Evolutionarily conserved pachytene piRNA loci are highly divergent among modern humans.
Deniz M ÖzataTianxiong YuHaiwei MouIldar V GainetdinovCansu ColpanKatharine CecchiniYasin KaymazPei-Hsuan WuKaili FanAlper KucukuralNishigandha PhalkePhillip D ZamorePublished in: Nature ecology & evolution (2019)

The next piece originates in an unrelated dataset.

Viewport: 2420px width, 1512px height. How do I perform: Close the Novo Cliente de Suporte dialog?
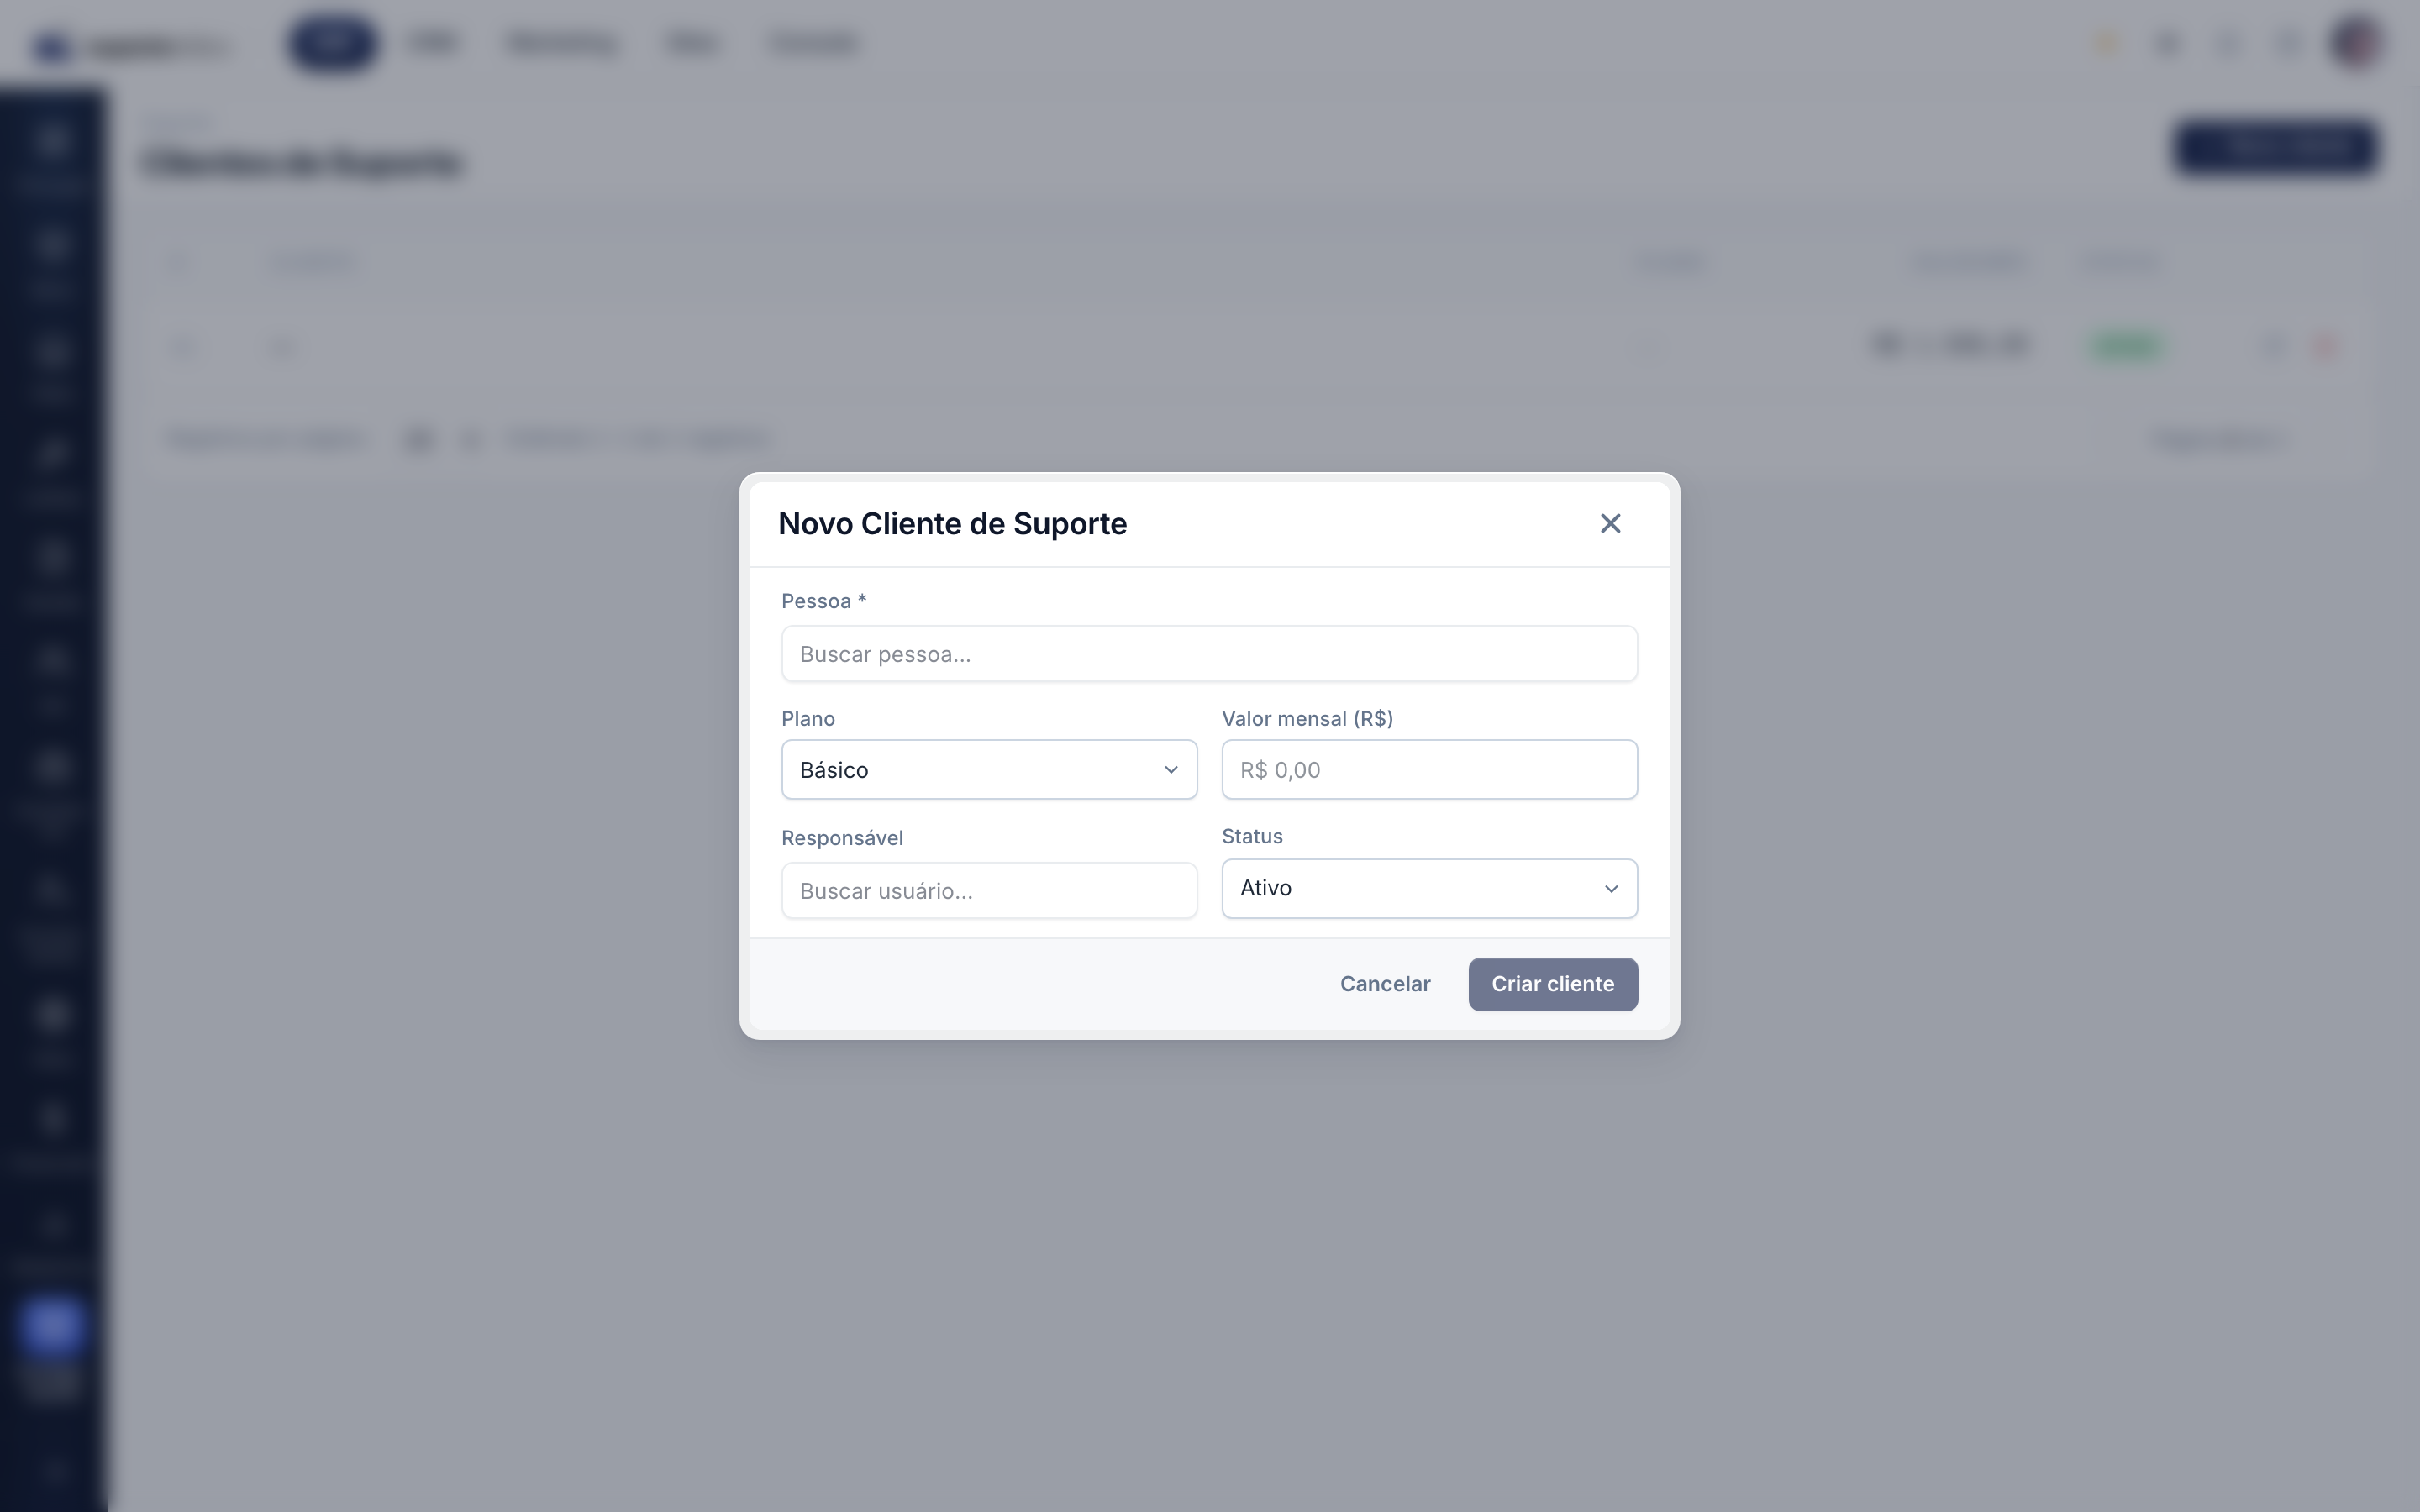click(1610, 523)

In the fetal mouse testis, PIWI-interacting RNAs (piRNAs) guide PIWI proteins to silence transposons but, after birth, most post-pubertal pachytene piRNAs map to the genome uniquely and are thought to regulate genes required for male fertility. In the human male, the developmental classes, precise genomic origins and transcriptional regulation of postnatal piRNAs remain undefined. Here, we demarcate the genes and transcripts that produce postnatal piRNAs in human juvenile and adult testes. As in the mouse, human A-MYB drives transcription of both pachytene piRNA precursor transcripts and messenger RNAs encoding piRNA biogenesis factors. Although human piRNA genes are syntenic to those in other placental mammals, their sequences are poorly conserved. In fact, pachytene piRNA loci are rapidly diverging even among modern humans. Our findings suggest that, during mammalian evolution, pachytene piRNA genes are under few selective constraints. We speculate that pachytene piRNA diversity may provide a hitherto unrecognized driver of reproductive isolation.